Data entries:
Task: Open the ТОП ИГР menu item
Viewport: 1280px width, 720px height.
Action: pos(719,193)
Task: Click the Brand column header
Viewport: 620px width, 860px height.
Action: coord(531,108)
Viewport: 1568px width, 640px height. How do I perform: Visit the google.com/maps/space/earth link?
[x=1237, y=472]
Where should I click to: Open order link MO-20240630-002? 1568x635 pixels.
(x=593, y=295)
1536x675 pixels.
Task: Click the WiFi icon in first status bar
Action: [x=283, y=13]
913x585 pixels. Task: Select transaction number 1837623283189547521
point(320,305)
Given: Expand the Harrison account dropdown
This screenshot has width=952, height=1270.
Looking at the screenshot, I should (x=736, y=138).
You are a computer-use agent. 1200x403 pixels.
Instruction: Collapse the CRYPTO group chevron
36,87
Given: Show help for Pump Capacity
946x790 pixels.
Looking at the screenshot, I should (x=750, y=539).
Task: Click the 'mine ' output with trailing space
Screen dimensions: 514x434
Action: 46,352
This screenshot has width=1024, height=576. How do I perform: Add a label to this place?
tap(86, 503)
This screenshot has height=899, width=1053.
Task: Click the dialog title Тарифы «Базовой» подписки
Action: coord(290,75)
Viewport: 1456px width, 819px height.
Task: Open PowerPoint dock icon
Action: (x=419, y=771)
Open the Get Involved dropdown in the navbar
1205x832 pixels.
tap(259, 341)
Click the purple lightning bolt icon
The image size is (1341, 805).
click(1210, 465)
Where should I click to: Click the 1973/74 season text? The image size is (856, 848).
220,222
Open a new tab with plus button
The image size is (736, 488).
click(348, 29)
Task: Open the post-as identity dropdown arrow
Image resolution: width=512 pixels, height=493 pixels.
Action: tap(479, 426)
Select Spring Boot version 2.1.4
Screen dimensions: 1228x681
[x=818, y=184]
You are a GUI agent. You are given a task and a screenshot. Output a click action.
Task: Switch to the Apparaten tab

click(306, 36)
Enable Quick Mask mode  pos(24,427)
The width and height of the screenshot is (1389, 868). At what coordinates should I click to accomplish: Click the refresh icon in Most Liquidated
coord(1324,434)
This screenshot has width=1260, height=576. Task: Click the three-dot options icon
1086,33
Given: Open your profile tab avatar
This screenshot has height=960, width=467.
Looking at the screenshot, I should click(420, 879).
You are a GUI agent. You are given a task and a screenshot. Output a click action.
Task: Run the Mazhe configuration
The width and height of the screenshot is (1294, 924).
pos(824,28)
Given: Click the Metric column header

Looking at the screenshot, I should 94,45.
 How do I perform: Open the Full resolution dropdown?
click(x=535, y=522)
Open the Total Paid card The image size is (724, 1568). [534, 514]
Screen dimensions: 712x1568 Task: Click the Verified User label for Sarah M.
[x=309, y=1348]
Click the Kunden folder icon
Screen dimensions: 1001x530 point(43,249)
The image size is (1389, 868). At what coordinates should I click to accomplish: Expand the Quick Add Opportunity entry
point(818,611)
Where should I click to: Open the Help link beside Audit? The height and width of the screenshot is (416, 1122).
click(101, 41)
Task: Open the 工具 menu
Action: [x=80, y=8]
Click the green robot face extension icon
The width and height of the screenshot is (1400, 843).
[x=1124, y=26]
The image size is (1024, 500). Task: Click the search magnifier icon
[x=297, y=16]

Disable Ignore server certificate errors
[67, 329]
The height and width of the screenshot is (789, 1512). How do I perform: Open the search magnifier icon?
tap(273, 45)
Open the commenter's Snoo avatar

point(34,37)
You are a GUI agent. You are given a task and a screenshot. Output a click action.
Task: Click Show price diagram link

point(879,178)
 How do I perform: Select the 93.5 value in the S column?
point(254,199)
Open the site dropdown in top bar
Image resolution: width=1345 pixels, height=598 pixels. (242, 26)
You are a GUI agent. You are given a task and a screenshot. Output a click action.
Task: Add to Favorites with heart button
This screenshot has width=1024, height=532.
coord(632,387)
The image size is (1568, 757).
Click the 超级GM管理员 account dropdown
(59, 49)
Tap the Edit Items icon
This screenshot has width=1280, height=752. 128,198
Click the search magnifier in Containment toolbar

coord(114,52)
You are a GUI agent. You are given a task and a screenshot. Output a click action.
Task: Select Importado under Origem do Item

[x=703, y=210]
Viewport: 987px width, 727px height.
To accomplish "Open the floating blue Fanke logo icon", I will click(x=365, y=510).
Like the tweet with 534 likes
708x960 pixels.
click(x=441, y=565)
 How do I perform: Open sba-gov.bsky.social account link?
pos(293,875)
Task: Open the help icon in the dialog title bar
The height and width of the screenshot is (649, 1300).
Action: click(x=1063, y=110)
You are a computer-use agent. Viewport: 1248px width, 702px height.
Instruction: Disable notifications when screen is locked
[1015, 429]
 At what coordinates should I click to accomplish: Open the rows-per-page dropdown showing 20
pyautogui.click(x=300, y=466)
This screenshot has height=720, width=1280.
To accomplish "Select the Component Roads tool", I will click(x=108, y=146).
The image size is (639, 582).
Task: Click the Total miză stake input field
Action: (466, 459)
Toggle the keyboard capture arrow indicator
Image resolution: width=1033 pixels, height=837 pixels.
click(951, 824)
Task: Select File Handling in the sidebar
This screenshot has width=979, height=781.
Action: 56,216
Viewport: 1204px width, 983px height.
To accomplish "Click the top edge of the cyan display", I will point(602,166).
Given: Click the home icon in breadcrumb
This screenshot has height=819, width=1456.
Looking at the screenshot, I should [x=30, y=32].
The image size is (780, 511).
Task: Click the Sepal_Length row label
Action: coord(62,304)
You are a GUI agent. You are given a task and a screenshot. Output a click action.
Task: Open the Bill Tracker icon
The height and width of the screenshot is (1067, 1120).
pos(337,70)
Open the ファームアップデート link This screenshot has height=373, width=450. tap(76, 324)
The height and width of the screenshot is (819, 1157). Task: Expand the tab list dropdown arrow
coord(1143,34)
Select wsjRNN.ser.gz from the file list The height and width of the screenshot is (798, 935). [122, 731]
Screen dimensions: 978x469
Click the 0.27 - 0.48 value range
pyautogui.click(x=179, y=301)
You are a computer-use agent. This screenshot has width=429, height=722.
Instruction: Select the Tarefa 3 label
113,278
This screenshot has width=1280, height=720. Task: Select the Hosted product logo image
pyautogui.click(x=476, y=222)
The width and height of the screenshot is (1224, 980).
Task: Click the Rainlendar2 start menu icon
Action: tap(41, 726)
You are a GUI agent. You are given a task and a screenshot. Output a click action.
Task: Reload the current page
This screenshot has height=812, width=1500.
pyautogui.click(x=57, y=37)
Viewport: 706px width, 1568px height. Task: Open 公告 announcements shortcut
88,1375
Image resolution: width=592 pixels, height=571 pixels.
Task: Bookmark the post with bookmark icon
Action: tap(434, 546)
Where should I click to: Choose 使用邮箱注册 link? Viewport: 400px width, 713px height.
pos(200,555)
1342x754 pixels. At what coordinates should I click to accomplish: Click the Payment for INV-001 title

■ **Task goal**
Exactly as they appear above, output the lines of the data from the first through the one that contains "Open a new tab with plus button", and only those lines.

■ **Answer**
Task: Open the ТОП ИГР menu item
Viewport: 1280px width, 720px height.
Action: pos(719,193)
Task: Click the Brand column header
Viewport: 620px width, 860px height.
Action: coord(531,108)
Viewport: 1568px width, 640px height. How do I perform: Visit the google.com/maps/space/earth link?
[x=1237, y=472]
Where should I click to: Open order link MO-20240630-002? 1568x635 pixels.
(x=593, y=295)
1536x675 pixels.
Task: Click the WiFi icon in first status bar
Action: [x=283, y=13]
913x585 pixels. Task: Select transaction number 1837623283189547521
point(320,305)
Given: Expand the Harrison account dropdown
This screenshot has width=952, height=1270.
Looking at the screenshot, I should (x=736, y=138).
You are a computer-use agent. 1200x403 pixels.
Instruction: Collapse the CRYPTO group chevron
36,87
Given: Show help for Pump Capacity
946x790 pixels.
Looking at the screenshot, I should (x=750, y=539).
Task: Click the 'mine ' output with trailing space
Screen dimensions: 514x434
Action: 46,352
This screenshot has width=1024, height=576. How do I perform: Add a label to this place?
tap(86, 503)
This screenshot has height=899, width=1053.
Task: Click the dialog title Тарифы «Базовой» подписки
Action: coord(290,75)
Viewport: 1456px width, 819px height.
Task: Open PowerPoint dock icon
Action: (x=419, y=771)
Open the Get Involved dropdown in the navbar
1205x832 pixels.
tap(259, 341)
Click the purple lightning bolt icon
The image size is (1341, 805).
click(1210, 465)
Where should I click to: Click the 1973/74 season text? The image size is (856, 848).
220,222
Open a new tab with plus button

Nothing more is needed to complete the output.